## Serie di compiti
1. Ricopia dal testo sul presunto arresto di Khaby Lame il passo che va da "Eppure, a ben" fino a "del presunto arresto.".
2. Traduci in inglese, per favore, questa frase del testo sul presunto arresto di Khaby Lame: "Nessuna traccia nemmeno negli elenchi aggiornati dei fermi o degli arresti effettuati nei giorni scorsi."

## Testo da analizzare
::::
Eppure, a ben vedere, la notizia dell’arresto di Khaby Lame non trova conferma in alcuna fonte ufficiale. Sul database dell’Ice – la piattaforma pubblica che consente di verificare i detenuti sotto la custodia dell’agenzia – il nome di Khabane Serigne Lame, questo il suo nome completo, non risulta inserito. Nessuna traccia nemmeno negli elenchi aggiornati dei fermi o degli arresti effettuati nei giorni scorsi. Una discrepanza che alimenta i dubbi sulla veridicità del presunto arresto.
Dal canto suo, la famiglia di Lame – che negli ultimi mesi ha ripreso il controllo dell’immagine e delle attività del giovane tiktoker – non ha rilasciato dichiarazioni, alimentando il mistero. Nessuna conferma né smentita ufficiale, come invece ci si potrebbe aspettare in un caso così delicato. A parlare, in queste ore, è stato solo l’ex manager di Lame, Nicola Paparusso, che ha spiegato come i rapporti con il venticinquenne si siano interrotti da qualche mese. “Ora di lui e della sua immagine si occupa la famiglia dal Senegal”, ha detto Paparusso. “Una cosa però posso dirla: Khaby è un bravo ragazzo, se davvero è in arresto potrebbe trattarsi di una questione amministrativa, come un visto non valido o un problema fiscale. Forse gli contestano il mancato pagamento delle tasse sui guadagni in America”.
::::
## Sezione dati
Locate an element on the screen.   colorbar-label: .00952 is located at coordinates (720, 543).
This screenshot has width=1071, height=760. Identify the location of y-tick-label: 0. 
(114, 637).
::::
## Risultati attesi
1.
Eppure, a ben vedere, la notizia dell’arresto di Khaby Lame non trova conferma in alcuna fonte ufficiale. Sul database dell’Ice – la piattaforma pubblica che consente di verificare i detenuti sotto la custodia dell’agenzia – il nome di Khabane Serigne Lame, questo il suo nome completo, non risulta inserito. Nessuna traccia nemmeno negli elenchi aggiornati dei fermi o degli arresti effettuati nei giorni scorsi. Una discrepanza che alimenta i dubbi sulla veridicità del presunto arresto.

2. There is no trace in the updated lists of detentions or arrests made in recent days either.